United States District Court, D. Nebraska

July 9, 2018

AFFILIATED FOODS MIDWEST COOPERATIVE, INC., a Nebraska corporation; and ASSOCIATED WHOLESALE GROCERS, INC., Plaintiffs,
v.
SUPERVALU INC., a Delaware corporation; Defendant. BOROWIAK IGA FOODLINER, INC., Plaintiff,
v.
AFFILIATED FOODS MIDWEST COOPERATIVE, INC., and ASSOCIATED WHOLESALE GROCERS, INC., Defendants, Counterclaimants, and Third-Party Defendants,
v.
TREVOR BOROWIAK, Third-Party Defendant.

          ORDER

          Michael D. Nelson, United States Magistrate Judge.

         This matter is before the Court on the Motion to Quash and/or Protective Order and For Expedited Relief (Filing No. 152) filed in the Lead Case by Plaintiff, Borowiak IGA Foodliner, Inc. (“Borowiak”) and non-party Mark Franklin (“Franklin”).

         On June 19, 2018, AFM/AWG issued a subpoena to third-party Franklin to testify on July 10, 2018, in Minneapolis, MN. (Filing No. 152 at p. 6). The subpoena requests that Franklin bring several documents with him to the deposition, including documents regarding proposals or agreements between Supervalu, Borowiak, and AFM/AWG and Borowiak's financial condition. (Filing No. 152 at pp. 6-9). AFM/AWG did not consult with counsel for Borowiak prior to serving the subpoena, nor did AFM/AWG provide counsel for Borowiak with a copy of the subpoena after it was served. (Filing No. 153-1 at p. 2). On June 27, 2018, Franklin contacted counsel for Borowiak because he is unavailable to attend the deposition on July 10, 2018, and asked that it be rescheduled in August because he will be traveling extensively in July.

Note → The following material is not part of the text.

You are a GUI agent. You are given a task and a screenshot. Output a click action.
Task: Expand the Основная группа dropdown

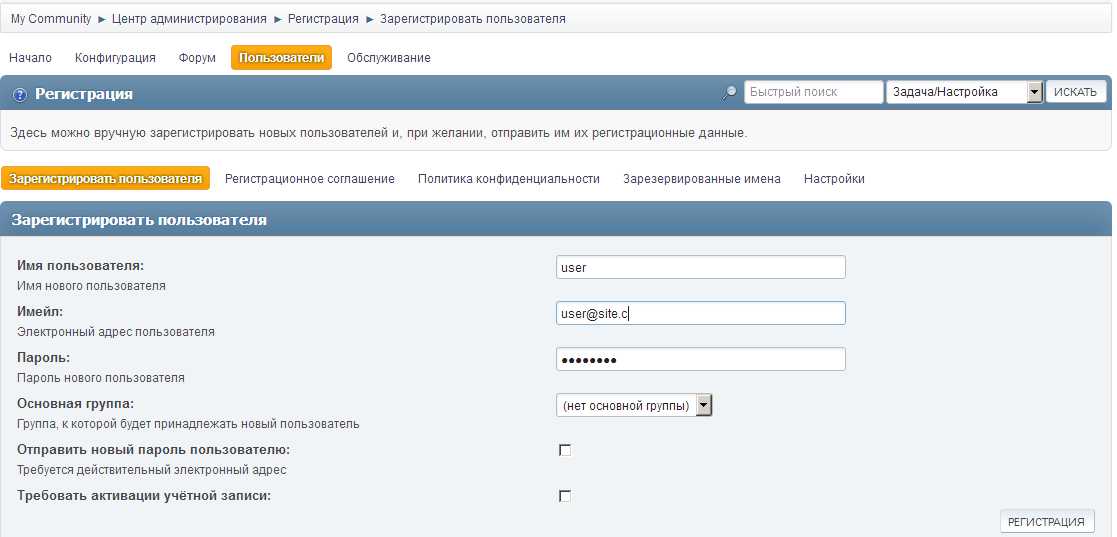coord(634,405)
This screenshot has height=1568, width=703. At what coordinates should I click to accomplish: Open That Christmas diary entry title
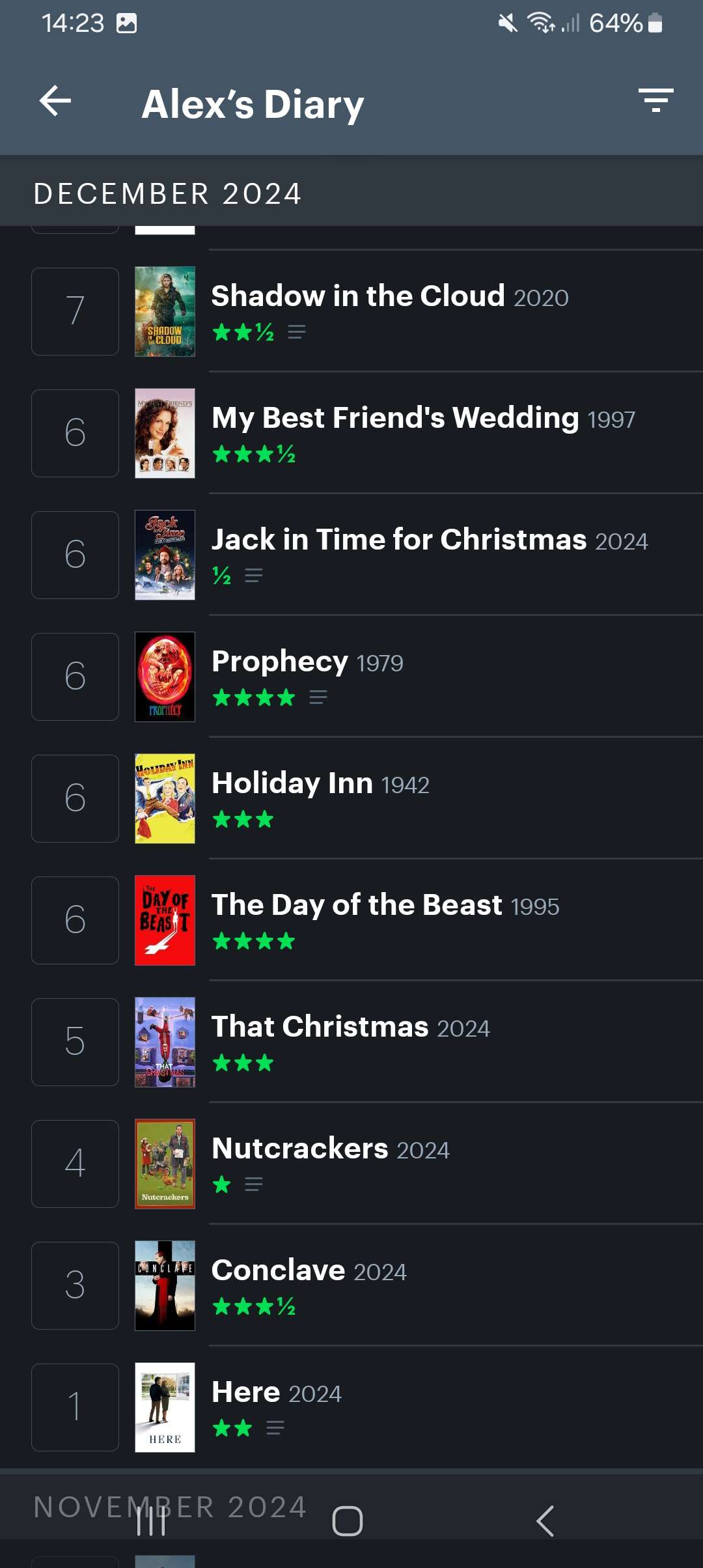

         On June 28, 2018, counsel for Borowiak contacted counsel for AFM/AWG to inform them that both Franklin and Borowiak's counsel were unavailable on July 10, 2018, and sought proposed dates in August to reschedule. (Filing No. 153-2; Filing No. 153-4). Counsel for AFM/AWG refused to reschedule. (Filing No. 153-3). Franklin thereafter engaged counsel for Borowiak to represent him in connection with filing the instant motion.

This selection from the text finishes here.